╭─ EXCERPTED DATA

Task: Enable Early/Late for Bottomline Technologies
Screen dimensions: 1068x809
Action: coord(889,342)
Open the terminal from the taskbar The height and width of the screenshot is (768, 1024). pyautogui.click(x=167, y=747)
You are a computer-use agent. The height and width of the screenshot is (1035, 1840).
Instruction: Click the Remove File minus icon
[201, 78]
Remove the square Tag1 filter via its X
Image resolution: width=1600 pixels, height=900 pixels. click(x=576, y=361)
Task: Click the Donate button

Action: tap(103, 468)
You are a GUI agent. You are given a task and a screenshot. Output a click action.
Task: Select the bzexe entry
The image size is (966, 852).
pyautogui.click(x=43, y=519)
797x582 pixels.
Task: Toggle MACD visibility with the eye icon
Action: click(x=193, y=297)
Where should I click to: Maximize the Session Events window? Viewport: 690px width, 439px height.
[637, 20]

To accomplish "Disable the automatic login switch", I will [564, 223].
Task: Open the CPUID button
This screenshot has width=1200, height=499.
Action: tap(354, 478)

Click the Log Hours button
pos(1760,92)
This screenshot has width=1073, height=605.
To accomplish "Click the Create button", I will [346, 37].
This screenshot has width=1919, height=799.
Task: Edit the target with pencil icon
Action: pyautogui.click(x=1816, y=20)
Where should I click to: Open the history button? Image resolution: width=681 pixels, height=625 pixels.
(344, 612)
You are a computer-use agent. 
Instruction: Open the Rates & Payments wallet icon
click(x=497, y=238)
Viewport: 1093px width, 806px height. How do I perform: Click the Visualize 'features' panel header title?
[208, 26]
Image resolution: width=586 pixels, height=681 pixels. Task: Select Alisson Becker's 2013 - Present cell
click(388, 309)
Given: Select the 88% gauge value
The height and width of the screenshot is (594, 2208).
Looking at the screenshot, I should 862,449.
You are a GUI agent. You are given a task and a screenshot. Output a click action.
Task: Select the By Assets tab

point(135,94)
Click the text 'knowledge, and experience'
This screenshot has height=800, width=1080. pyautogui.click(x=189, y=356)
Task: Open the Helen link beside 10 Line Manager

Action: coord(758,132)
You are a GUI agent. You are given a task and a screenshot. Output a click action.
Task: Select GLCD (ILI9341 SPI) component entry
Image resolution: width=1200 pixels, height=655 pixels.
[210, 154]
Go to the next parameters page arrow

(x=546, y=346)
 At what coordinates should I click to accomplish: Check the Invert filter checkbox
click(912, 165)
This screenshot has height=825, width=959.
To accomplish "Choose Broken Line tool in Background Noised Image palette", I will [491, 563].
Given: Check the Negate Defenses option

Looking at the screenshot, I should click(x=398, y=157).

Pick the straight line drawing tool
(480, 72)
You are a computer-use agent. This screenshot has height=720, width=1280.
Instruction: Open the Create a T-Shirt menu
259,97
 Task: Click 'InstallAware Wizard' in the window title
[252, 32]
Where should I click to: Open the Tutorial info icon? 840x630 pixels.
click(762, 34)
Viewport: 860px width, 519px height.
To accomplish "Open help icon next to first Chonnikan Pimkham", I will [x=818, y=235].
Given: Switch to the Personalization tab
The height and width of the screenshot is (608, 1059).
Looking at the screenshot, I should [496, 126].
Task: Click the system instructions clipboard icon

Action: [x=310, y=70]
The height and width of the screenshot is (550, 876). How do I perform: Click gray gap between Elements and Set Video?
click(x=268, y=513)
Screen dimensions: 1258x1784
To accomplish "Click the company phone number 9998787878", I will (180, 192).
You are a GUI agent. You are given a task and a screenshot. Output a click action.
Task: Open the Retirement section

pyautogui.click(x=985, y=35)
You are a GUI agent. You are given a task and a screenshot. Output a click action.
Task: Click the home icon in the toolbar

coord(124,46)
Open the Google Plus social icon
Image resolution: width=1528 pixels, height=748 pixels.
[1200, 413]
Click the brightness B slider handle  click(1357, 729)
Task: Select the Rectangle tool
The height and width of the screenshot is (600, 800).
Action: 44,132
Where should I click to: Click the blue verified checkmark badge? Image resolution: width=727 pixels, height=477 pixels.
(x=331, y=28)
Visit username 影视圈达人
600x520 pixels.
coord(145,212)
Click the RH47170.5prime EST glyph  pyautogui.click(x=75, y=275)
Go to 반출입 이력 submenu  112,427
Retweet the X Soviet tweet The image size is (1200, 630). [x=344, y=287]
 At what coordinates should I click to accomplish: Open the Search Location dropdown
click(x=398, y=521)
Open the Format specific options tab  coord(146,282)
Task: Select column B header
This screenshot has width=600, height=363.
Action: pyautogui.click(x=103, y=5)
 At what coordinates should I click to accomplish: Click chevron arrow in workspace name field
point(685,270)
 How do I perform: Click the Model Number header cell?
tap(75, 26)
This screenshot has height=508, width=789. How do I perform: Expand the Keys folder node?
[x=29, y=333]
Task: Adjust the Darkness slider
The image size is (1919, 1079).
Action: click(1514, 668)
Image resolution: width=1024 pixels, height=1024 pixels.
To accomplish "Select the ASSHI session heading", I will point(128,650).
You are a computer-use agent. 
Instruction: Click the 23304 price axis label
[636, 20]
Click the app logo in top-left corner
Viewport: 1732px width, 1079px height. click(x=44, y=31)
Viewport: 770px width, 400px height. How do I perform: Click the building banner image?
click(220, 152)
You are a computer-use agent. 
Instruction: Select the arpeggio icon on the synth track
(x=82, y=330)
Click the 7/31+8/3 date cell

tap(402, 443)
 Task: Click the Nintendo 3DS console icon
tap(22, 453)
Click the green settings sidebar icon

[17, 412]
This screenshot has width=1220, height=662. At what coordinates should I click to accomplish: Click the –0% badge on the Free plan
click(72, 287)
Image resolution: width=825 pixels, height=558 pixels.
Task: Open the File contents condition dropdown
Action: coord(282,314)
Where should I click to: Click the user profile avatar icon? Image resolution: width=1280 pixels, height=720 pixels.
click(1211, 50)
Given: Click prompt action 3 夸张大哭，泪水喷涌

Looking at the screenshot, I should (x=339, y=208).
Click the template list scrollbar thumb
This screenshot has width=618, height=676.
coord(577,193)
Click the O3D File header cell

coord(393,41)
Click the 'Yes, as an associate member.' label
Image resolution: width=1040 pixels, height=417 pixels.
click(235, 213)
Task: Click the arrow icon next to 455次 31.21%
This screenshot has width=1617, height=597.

╰─

▶ [INSTRUCTIONS TO FOLLOW]: Your answer should hold every line of the entries that contains the string "entry".

▶ [COMPLETED TASK]:
Task: Select the bzexe entry
Task: Select GLCD (ILI9341 SPI) component entry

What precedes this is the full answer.